Ce tableau résume l’essentiel à retenir sur l’exigence d’équipement. Pourtant, en 2025, la réalité est plus nuancée. En effet, même si la loi prévoit une amende de 135€ et la possibilité d’immobilisation du véhicule pour les contrevenants, le décret officiel encadrant ces sanctions reste en attente. Ce délai légal suspend pour le moment la possibilité d’une sanction systématique. Aussi, l’État privilégie la prévention et la sensibilisation. Mais n’allez pas croire que vous pouvez rouler tranquillement sans équipement pour autant. La prudence reste de mise, surtout dans des conditions météorologiques hivernales où le moindre accident peut tourner au drame.

L’amende de 135 € : mythe ou réalité en 2025 avec la Loi Montagne II ?

Le spectre de l’amende de 135 € semble bien réel sur le papier, mais en réalité, la situation en 2025 reste ambivalente. En effet, la loi Montagne y fait référence incontournable, assortie d’un avertissement d’immobilisation possible en cas de non-respect de l’obligation d’équipement. Pourtant, les forces de l’ordre et la Sécurité routière privilégient pour l’instant une approche moins punitive.

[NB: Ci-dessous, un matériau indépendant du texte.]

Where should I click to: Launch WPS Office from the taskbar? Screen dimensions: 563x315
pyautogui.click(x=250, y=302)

Pourquoi ce flou ? Tout simplement parce que le décret en Conseil d’État fixant le cadre précis des sanctions n’a pas encore été publié à date. Sans ce texte officiel, les motards de la route préfèrent se concentrer sur la sensibilisation, les contrôles pédagogiques et l’information des conducteurs. Cela ne signifie pas que cette amende disparaît, bien au contraire : elle fait toujours partie de la réglementation. Mais sa mise en œuvre dépend désormais d’une étape administrative qui, malgré plusieurs années d’attente, tarde à venir.

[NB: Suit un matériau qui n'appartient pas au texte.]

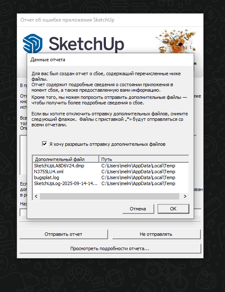Click the path cell of bugsplat.log row
Screen dimensions: 225x292
pos(138,177)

Cet état de fait incite certains conducteurs à tester la limite en négligeant leur équipement, au risque de se retrouver pris au piège d’un contrôle plus strict. D’autres, plus pragmatiques, comprennent qu’en cas d’accident lié à un manque d’équipement, l’assurance peut aussi refuser d’indemniser, ce qui revient au même que de payer une lourde amende, voire plus. En effet, le non-respect de l’équipement hivernal dans les zones soumises représente une menace réelle qui dépasse largement le simple cadre administratif.

Dans une situation où la sécurité prime, ce climat incertain ne devrait donc pas dissuader les conducteurs d’adopter un équipement adapté. Autrement, rouler sans pneus neige ou solutions alternatives, c’est se priver d’une sécurité essentielle, avec un risque accru de perte de contrôle, embouteillages, voire accidents graves. La prudence, en montagne comme sur tout autre route, reste la meilleure garantie pour éviter tout sinistre.

Conseils pratiques pour bien respecter la loi Montagne II et éviter les sanctions inutiles

Pour ne pas se retrouver face à la sanction prévue par la loi ou pire, en situation dangereuse par conditions hivernales, quelques conseils issus de mon expérience de concessionnaire auto et garage s’imposent :

  1. Équipez votre véhicule en avance : Ne profitez pas de l’absence d’amende effective pour rester en pneus été. Les premiers froids et épisodes neigeux peuvent survenir brutalement.
  2. Vérifiez le marquage 3PMSF : Soyez attentif à la présence de ce logo sur vos pneumatiques. Cela évite de se faire contrôler pour un équipement non conforme.
  3. Gardez toujours vos chaînes ou chaussettes à neige dans le coffre : Même si vous avez des pneus hiver, ces dispositifs peuvent être exigés en cas de météo particulièrement difficile.
  4. Informez-vous sur les zones concernées : Suivez la signalisation et gardez à l’esprit que l’obligation n’est pas nationale, mais locale, fixée par les arrêtés préfectoraux.
  5. Adoptez une conduite prudente adaptée à la météo : Avoir bon équipement ne dispense pas d’une vigilance accrue par temps neigeux ou verglacé.

Pour compléter ces conseils, n’hésitez pas à consulter un article utile sur le placement du gilet jaune et triangle de signalisation afin d’être préparé à toutes les éventualités sur votre trajet hivernal. Ce type de préparation, parfois négligé, fait pourtant partie intégrante du respect global de la sécurité routière.

En résumé, la Loi Montagne II, même si son volet sanction reste sous surveillance, impose une règle claire : ne sortez pas sans équipement adapté si vous circulez en zones montagneuses pendant les saisons froides. Penser que l’on va pouvoir s’en tirer sans pneus neige ou chaînes, c’est ignorer les conditions du terrain et la réalité des risques encourus.